Critical role of macrophage 12/15-lipoxygenase for atherosclerosis in apolipoprotein E-deficient mice

Background-Mice lacking leukocyte type 12/15-lipoxygenase (12/15-LO) show reduced atherosclerosis in several models. 12/15-LO is expressed in a variety of cells, including vascular cells, adipocytes, macrophages, and cardiomyocytes. The purpose of this study was to determine which cellular source of 12/15-LO is important for atherosclerosis. Methods and Results-Bone marrow from 12/15-LO-/-/apoE(-/-) mice was transplanted into apoE(-/-) mice and vice versa.
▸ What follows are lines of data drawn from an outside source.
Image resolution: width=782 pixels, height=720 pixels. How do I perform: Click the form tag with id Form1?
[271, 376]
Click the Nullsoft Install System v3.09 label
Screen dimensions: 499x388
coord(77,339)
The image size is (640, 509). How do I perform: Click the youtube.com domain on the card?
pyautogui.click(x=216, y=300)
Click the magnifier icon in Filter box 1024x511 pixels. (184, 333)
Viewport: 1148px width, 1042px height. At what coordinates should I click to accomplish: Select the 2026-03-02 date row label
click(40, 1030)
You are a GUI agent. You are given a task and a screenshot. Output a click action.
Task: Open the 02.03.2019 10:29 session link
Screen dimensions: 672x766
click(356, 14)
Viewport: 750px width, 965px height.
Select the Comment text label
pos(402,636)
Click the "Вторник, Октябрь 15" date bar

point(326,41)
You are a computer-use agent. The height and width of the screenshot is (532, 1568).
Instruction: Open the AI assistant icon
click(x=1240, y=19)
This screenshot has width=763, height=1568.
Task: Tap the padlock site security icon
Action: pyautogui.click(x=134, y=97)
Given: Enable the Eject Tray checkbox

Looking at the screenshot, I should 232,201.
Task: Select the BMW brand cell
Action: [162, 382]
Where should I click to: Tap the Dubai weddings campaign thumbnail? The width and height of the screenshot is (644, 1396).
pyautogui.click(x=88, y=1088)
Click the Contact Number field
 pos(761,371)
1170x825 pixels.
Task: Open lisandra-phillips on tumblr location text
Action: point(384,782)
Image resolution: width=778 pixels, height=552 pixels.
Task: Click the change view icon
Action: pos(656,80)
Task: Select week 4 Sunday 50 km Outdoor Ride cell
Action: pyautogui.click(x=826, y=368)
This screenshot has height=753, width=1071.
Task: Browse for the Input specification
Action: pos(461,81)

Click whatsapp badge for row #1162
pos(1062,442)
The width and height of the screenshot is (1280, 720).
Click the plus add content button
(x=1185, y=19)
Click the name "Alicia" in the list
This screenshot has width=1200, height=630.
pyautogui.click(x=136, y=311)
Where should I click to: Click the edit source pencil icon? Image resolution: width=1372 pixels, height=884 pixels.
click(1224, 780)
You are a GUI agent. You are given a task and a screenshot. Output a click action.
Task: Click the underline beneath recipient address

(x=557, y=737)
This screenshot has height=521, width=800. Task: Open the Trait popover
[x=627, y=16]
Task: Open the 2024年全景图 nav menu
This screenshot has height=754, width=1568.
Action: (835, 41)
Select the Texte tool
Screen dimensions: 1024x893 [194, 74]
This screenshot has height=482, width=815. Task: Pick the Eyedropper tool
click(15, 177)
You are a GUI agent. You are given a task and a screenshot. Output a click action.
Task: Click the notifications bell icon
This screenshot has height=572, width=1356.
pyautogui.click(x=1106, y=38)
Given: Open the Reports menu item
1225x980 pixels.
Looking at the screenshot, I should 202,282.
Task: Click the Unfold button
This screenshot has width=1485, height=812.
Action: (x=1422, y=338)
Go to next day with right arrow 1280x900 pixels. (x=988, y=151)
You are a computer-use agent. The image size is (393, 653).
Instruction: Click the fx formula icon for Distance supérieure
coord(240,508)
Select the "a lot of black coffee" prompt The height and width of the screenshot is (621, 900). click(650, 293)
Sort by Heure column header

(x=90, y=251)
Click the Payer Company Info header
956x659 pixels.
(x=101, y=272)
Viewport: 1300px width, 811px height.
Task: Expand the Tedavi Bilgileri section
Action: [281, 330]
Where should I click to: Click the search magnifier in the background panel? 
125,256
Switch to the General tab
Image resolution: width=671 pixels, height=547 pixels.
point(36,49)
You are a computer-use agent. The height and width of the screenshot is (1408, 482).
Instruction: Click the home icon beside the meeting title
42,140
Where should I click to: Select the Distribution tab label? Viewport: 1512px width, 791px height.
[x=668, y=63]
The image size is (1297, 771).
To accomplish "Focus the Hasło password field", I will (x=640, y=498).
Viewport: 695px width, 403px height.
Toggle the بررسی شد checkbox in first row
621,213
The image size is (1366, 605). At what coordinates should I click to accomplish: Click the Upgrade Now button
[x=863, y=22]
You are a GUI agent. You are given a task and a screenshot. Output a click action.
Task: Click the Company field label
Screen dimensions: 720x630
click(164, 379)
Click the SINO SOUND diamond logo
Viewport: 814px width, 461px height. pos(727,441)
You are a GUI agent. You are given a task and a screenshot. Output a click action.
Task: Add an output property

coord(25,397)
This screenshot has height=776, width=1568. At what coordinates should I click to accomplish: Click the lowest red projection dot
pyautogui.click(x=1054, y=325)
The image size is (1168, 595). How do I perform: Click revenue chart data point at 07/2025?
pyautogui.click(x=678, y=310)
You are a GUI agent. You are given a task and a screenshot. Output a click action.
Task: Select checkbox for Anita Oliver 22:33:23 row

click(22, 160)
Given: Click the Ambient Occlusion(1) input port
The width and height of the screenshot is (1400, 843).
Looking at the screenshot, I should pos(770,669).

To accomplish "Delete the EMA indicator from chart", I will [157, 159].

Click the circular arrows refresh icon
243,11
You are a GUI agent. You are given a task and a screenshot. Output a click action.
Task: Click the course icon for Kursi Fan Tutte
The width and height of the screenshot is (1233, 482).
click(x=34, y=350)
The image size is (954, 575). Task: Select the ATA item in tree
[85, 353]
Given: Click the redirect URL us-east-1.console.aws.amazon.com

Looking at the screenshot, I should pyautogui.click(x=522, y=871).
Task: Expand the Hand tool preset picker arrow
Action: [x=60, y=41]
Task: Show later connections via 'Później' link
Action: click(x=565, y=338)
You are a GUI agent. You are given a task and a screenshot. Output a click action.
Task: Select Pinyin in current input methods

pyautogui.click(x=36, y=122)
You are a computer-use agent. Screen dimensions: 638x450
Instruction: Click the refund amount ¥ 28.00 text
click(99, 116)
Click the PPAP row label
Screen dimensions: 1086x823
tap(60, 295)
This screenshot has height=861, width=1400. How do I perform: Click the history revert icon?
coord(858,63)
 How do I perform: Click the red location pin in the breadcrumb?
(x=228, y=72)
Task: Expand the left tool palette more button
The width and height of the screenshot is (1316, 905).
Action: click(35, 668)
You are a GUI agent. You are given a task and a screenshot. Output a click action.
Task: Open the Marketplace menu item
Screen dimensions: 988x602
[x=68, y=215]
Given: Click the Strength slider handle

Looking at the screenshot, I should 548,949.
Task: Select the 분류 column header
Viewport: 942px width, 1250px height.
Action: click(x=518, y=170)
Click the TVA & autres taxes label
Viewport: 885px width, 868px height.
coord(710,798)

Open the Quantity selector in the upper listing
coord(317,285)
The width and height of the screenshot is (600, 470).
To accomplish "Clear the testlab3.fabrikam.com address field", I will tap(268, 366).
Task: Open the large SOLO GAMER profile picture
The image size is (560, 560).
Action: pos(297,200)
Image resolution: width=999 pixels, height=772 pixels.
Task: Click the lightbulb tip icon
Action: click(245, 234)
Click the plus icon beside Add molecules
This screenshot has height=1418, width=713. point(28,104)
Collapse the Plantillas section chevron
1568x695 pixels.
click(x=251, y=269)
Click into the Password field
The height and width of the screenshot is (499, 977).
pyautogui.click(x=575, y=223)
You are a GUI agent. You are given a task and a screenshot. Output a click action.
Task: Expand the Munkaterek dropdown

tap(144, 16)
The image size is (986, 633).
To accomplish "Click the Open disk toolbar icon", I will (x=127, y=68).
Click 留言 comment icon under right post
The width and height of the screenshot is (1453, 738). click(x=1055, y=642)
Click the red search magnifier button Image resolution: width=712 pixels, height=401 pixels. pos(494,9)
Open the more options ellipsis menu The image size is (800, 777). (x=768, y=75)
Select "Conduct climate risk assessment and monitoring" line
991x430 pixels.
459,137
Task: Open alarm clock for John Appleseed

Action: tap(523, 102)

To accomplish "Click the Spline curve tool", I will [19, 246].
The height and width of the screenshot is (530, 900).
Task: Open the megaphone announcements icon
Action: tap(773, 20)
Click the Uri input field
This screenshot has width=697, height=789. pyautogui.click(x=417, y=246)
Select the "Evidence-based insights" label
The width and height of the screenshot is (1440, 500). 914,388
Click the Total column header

Deficiency of 12/15-LO in bone marrow cells protected apoE(-/-) mice fed a Western diet from atherosclerosis to the same extent as complete absence of 12/15-LO, although plasma 8,12-iso-iPF(2alpha)-IV, a measure of lipid peroxidation, remained elevated. 12/15-LO-/-/apoE(-/-) mice regained the severity of atherosclerotic lesion typical of apoE(-/-) mice after replacement of their bone marrow cells with bone marrow from apoE(-/-) mice. Peritoneal macrophages obtained from wild-type but not 12/15-LO-/- mice caused endothelial activation in the presence of native LDL. Absence of 12/15-LO decreased the ability of macrophages to form foam cells when exposed to LDL. Conclusions-We conclude that macrophage 12/15-LO plays a dominant role in the development of atherosclerosis by promoting endothelial inflammation and foam cell formation.